I recently purchased Quiet: The Power of Introverts In A World That Can’t Stop Talking by Susan Cain. I know. I know. You’re thinking “HER??? QUIET???” And for the most part you would be right. I wasn’t always as bold and talkative as I am now. As a child I was, for the most part, shy, quiet, unassuming & perfectly content to be alone reading, drawing or watching tv. Then, and very much now, I found myself in situations where I was surrounded by people and noise & just wanted so desperately to find a pathway out that no one noticed so that I could be back in my little world of solitude and quiet.
Right now, I’m sitting alone in my home & although I do love the times when I’m surrounded by my family, I am, in this moment, incredibly happy and content.

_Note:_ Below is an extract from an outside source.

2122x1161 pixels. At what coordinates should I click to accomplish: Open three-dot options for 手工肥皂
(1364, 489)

In the seventies and eighties, when you were asked to do things that made you feel uncomfortable by teachers, parents or even friends, there was much more of a sense that you should do it because it was the appropriate and mannerly thing to do. I regularly found myself suspending the “introverted Noelle” and trying out for plays, being in school programs where I was required to SING, which mortified (& still mortifies) me & raising my hand in class to participate. I have vivid memories of being scared that I would be called on. Anyone but me, anyone! Outward appearances clearly showed that I wanted to be a part of things. I went to school dances and danced. Dancing is as bad as singing for me. It requires some liquid courage. Chuck gets frustrated that I let people take advantage of me in my business because often this closet shyness prevents me from standing up for myself. Self-promotion? Horrifying to me. I have always been overly concerned with what people think of me, though as I age that seems to be rapidly dissipating. If you’ve seen me at Kroger, I’m sure you’re nodding your head.

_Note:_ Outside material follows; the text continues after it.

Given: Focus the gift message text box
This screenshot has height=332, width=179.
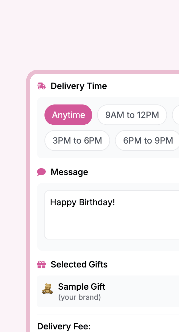Looking at the screenshot, I should (112, 215).
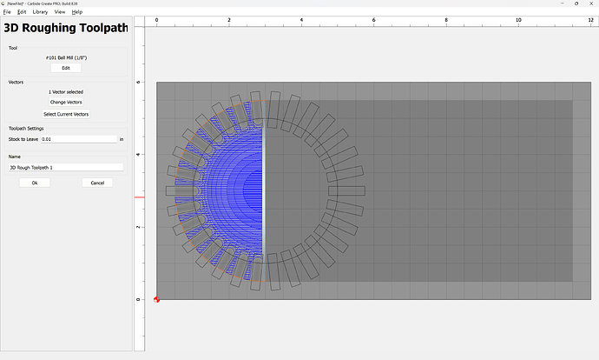
Task: Open the Library menu
Action: [x=40, y=12]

The challenge I face now is having a child who is even MORE introverted than I ever was. And I don’t think that’s a bad thing, yet I don’t want him to miss out on life. Looking back, I’m glad there was that sense of unintentional pressure to participate. I have lots of happy and funny memories I wouldn’t otherwise have. I want him to have them too. He seems to share the mechanism of lifting his introverted ways to do things he REALLY wants to do like pitch a baseball game. I’ve asked a million times if he’s doing it for him or for us. He loves the game so he does what it takes. He is very, very comfortable around his best friend’s family & isn’t at all shy around them. It’s a comfort zone for him. A safe place. Kids like that need those.

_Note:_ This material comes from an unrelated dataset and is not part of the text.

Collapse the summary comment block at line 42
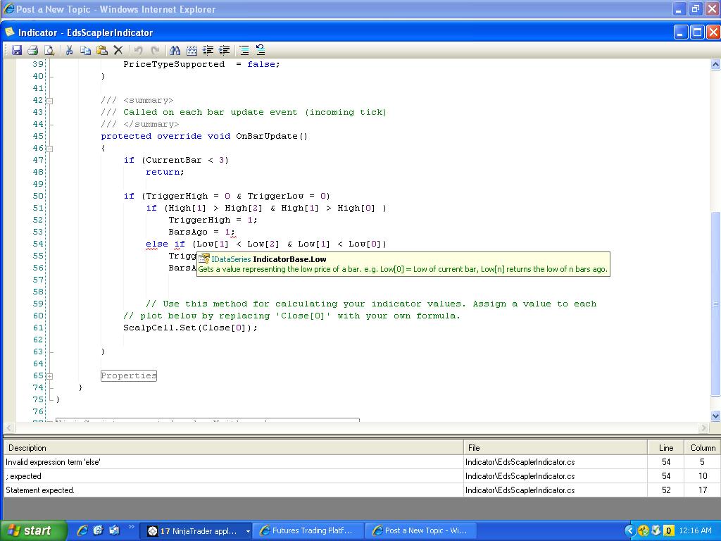 49,101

Today, I’m picking the kids up early for doctor appointments & they’ll miss math. I e-mailed the teachers and made them aware so that they could be sure & let the boys know what they’re missing. One teacher responded that she would love for Brooks to come to her room at noon so she can keep him up to speed on the lesson. Of course, my introvert. He was mortified. He said he wasn’t going. I let it go, mainly because I was not with him when he got the news that she wanted him to come. His dad was. His dad who isn’t shy, who teaches classes to rooms full of consultants and law students, who speaks publicly OFTEN and manages an entire region of the US for his company. If his dad is shy, he suspends it ALOT. He emails the teacher and tells her Brooks might not show. The teacher asks the assistant principal to page him to her classroom at lunchtime. He’s going to be appalled. It’s a small thing, really, but not to him. Should we be doing things like this more? I don’t know. Maybe the book will help. I’ve always been a parent who just made their kid do what *I* thought he/she should do, with the exception of sports. (In this house, you only play if you want to play. That’s another entry in itself!) I truly believe that one of the best qualities anyone can have is the ability to be alone & be content. I like to think that right now we are giving him opportunities to do just that, yet encouraging him to branch out in some social arenas so he won’t be branded a loner or rude or anti-social. None of those accurately describe him.
What do you have to offer? Do you have an introvert?